使用utf8字符时出现问题;我看到的不是我存储的 [英] Trouble with utf8 characters; what I see is not what I stored
问题描述
我试图使用utf8并遇到麻烦。
我试过这么多东西;以下是我获得的结果:
-
????
字符。即使对于欧洲文本,我得到Se?或
Señor
。 - 奇怪的乱画(Mojibake?)如
Señ或
或æ-°æμªæ-°é - »
c $ c>新浪新闻。 - 黑钻石,如Se or。
- 数据丢失或至少被截断的情况:
Se
Señor
。 - 即使我有文字正确,也没有正确排序。
我做错了什么?如何修复 代码?
这个问题困扰这个问题的参与者论坛,和许多其他。
您列出了 CHARACTER SET
的5个主要情况。
/ strong>
未来,最好使用 CHARACTER SET utf8mb4
和 COLLATION utf8mb4_unicode_520_ci
。
(管道中有一个较新版本的unicode排序规则。)
utf8mb4
是 utf8 <
在MySQL之外,UTF-8是指一个字符串,到所有大小的编码,因此有效地与MySQL的utf8mb4相同,而不是utf8。
我将尝试使用这些拼写和大小写在以下区分内部和外部MySQL。
/ em> do
- 拥有编辑器等。设置为UTF-8。
- HTML表单应以
< form accept-charset =UTF-8>
开头。 - 将您的字节编码为UTF-8。
- 将客户端中使用的编码建立为UTF-8。
- 让列/表声明
CHARACTER SET utf8mb4
(使用SHOW CREATE TABLE
HTML> -
< meta charset = UTF-8>
$ b如何支持UTF-8完全在网络应用程序中(以前称为utf8一路通过)
计算机语言的更多细节(及其以下部分)
测试数据
使用工具或
SELECT
查看数据不可信任。
这样的客户端,尤其是浏览器,太多尝试补偿不正确的编码,并显示正确的文本,即使数据库被破坏。

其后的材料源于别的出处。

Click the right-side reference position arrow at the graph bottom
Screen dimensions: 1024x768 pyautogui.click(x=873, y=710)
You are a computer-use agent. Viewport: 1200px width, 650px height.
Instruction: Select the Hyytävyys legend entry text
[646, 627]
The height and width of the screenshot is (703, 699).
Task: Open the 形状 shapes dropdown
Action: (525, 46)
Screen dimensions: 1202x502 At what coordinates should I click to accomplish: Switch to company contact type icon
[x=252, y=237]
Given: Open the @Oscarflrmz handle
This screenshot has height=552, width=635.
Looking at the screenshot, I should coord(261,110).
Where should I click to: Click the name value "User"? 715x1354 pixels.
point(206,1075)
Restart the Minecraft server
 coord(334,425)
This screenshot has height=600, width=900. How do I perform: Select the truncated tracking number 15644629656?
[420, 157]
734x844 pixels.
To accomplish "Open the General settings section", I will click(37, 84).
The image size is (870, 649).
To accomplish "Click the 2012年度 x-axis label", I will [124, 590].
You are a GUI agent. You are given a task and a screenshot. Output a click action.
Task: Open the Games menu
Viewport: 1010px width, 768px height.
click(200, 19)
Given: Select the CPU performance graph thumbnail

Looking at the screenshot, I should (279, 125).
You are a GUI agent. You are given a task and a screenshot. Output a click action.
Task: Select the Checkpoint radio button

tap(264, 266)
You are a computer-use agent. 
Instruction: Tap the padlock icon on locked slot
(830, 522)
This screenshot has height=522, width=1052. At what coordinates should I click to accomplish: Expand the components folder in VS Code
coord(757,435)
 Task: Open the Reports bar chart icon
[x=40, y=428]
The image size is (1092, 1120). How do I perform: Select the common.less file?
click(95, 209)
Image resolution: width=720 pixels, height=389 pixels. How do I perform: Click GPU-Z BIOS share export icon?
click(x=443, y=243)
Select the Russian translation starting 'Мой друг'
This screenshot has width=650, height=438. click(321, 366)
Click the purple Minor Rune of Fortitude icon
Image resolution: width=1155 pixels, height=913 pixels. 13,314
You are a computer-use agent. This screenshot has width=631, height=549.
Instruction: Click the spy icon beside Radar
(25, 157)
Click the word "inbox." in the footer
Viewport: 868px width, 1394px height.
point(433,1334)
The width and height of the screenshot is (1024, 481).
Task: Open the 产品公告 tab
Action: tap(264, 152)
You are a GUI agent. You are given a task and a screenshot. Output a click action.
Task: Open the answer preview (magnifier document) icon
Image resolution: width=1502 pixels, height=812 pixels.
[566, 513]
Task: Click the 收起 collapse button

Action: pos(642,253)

所以,选择一个具有一些非英语文本的表和列SELECT col,HEX )FROM tbl WHERE ...
正确存储的UTF-8的HEX将是
- 对于空格(任何语言):
20
- 对于英语:
4x
,5x
,6x
,或7x
- 对于西欧大多数地区,重音字母应为
Cxyy
- Cyrillic,Hebrew和Farsi / Arabic:
Dxyy
-
Exyyzz
- 表情符号和部分中文:
F0yyzzww
- 更多详情
遇到的问题的特定原因和修正
截断 code> Se
Señor
):
- 要存储的字节不编码为utf8mb4。
此外,请检查阅读期间的连接是否为UTF- 黑钻石带有问号(
Se or
为Señor
);
这些情况之一存在:
情况1(原始字节不是 UTF-8):
- 要存储的字节不编码为utf8。修正此问题。 c $>
-
INSERT
的连接(或SET NAMES
和SELECT
不是utf8 / utf8mb4。 - 此外,请检查数据库中的列是否
CHARACTER SET utf8
(或utf8mb4)。
案例2(原始字节是 UTF-8):
-
SELECT
的连接(或SET NAMES
)不是utf8 / utf8mb4。 - 此外,请检查数据库中的列是否
CHARACTER SET utf8
(或utf8mb4)。
黑色菱形只有在浏览器设置为
< meta charset = UTF-8>
问号(常规,而不是黑色钻石)(
Se?或
Señor
):
- 要存储的字节不编码为utf8 / utf8mb4。修正此问题。
- 数据库中的列为
CHARACTER SET utf8
(或utf8mb4)。
此外,请检查阅读期间的连接是否为UTF- Mojibake (
Señ或
Señor
):
适用于双重编码,不一定可见。)
- 要存储的字节必须是UTF -8编码。修复此问题。
-
INSERTing
和SELECTing
文本需要指定utf8或utf8mb4。修正此问题。 - 该列需要声明
CHARACTER SET utf8
(或utf8mb4)。修正此问题。 - HTML应以
< meta charset = UTF-8>
开头。
如果数据看起来正确,但不会正确排序,那么
或者您选择了错误的排序规则,
或没有排序规则符合您的需要,
或您有双重编码。
双重编码
SELECT .. HEX ..
如上所述。回到C3A9,而是显示C383C2A9
表情符号I tried to use utf8 and ran into trouble.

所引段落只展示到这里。